- Exercise requirements: Each record below has to be printed verbatim.
[The records]
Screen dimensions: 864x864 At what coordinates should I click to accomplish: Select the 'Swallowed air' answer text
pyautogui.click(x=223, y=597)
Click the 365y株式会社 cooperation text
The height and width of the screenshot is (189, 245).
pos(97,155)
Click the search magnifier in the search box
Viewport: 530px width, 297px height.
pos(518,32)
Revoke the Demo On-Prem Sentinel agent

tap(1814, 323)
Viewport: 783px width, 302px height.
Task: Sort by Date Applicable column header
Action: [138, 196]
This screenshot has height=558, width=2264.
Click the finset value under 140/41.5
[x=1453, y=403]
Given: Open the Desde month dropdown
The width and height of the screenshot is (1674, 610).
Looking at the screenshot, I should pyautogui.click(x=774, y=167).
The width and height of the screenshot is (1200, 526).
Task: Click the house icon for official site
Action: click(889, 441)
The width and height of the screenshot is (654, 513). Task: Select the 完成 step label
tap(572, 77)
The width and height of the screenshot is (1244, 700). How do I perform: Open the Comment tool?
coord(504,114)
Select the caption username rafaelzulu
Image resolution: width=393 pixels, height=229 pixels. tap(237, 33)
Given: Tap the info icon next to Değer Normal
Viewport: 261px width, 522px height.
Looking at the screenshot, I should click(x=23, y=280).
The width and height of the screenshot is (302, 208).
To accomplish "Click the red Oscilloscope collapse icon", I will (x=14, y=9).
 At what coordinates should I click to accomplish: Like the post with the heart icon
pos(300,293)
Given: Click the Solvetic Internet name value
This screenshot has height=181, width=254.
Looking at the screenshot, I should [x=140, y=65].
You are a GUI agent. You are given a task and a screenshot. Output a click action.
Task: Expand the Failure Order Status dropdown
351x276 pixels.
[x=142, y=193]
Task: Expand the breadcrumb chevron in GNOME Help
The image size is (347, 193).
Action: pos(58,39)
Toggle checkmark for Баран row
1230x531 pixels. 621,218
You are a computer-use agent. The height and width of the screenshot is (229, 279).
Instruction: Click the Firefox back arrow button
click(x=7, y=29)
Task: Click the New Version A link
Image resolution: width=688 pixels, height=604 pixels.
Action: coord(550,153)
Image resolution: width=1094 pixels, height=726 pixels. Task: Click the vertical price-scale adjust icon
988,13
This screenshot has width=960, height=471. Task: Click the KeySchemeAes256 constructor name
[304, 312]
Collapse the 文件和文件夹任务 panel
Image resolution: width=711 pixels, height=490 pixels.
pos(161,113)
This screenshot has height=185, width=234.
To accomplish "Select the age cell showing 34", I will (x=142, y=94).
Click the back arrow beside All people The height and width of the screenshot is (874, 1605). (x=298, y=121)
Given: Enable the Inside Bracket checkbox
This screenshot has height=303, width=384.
[/The records]
- Exercise answer:
Screen dimensions: 864x864 At what coordinates should I click to accomplish: Select the 'Swallowed air' answer text
pyautogui.click(x=223, y=597)
Click the 365y株式会社 cooperation text
The height and width of the screenshot is (189, 245).
pos(97,155)
Click the search magnifier in the search box
Viewport: 530px width, 297px height.
pos(518,32)
Revoke the Demo On-Prem Sentinel agent

tap(1814, 323)
Viewport: 783px width, 302px height.
Task: Sort by Date Applicable column header
Action: [138, 196]
This screenshot has height=558, width=2264.
Click the finset value under 140/41.5
[x=1453, y=403]
Given: Open the Desde month dropdown
The width and height of the screenshot is (1674, 610).
Looking at the screenshot, I should pyautogui.click(x=774, y=167).
The width and height of the screenshot is (1200, 526).
Task: Click the house icon for official site
Action: click(889, 441)
The width and height of the screenshot is (654, 513). Task: Select the 完成 step label
tap(572, 77)
The width and height of the screenshot is (1244, 700). How do I perform: Open the Comment tool?
coord(504,114)
Select the caption username rafaelzulu
Image resolution: width=393 pixels, height=229 pixels. tap(237, 33)
Given: Tap the info icon next to Değer Normal
Viewport: 261px width, 522px height.
Looking at the screenshot, I should click(x=23, y=280).
The width and height of the screenshot is (302, 208).
To accomplish "Click the red Oscilloscope collapse icon", I will (x=14, y=9).
 At what coordinates should I click to accomplish: Like the post with the heart icon
pos(300,293)
Given: Click the Solvetic Internet name value
This screenshot has height=181, width=254.
Looking at the screenshot, I should [x=140, y=65].
You are a GUI agent. You are given a task and a screenshot. Output a click action.
Task: Expand the Failure Order Status dropdown
351x276 pixels.
[x=142, y=193]
Task: Expand the breadcrumb chevron in GNOME Help
The image size is (347, 193).
Action: pos(58,39)
Toggle checkmark for Баран row
1230x531 pixels. 621,218
You are a computer-use agent. The height and width of the screenshot is (229, 279).
Instruction: Click the Firefox back arrow button
click(x=7, y=29)
Task: Click the New Version A link
Image resolution: width=688 pixels, height=604 pixels.
Action: coord(550,153)
Image resolution: width=1094 pixels, height=726 pixels. Task: Click the vertical price-scale adjust icon
988,13
This screenshot has width=960, height=471. Task: Click the KeySchemeAes256 constructor name
[304, 312]
Collapse the 文件和文件夹任务 panel
Image resolution: width=711 pixels, height=490 pixels.
pos(161,113)
This screenshot has height=185, width=234.
To accomplish "Select the age cell showing 34", I will (x=142, y=94).
Click the back arrow beside All people The height and width of the screenshot is (874, 1605). (x=298, y=121)
Given: Enable the Inside Bracket checkbox
This screenshot has height=303, width=384.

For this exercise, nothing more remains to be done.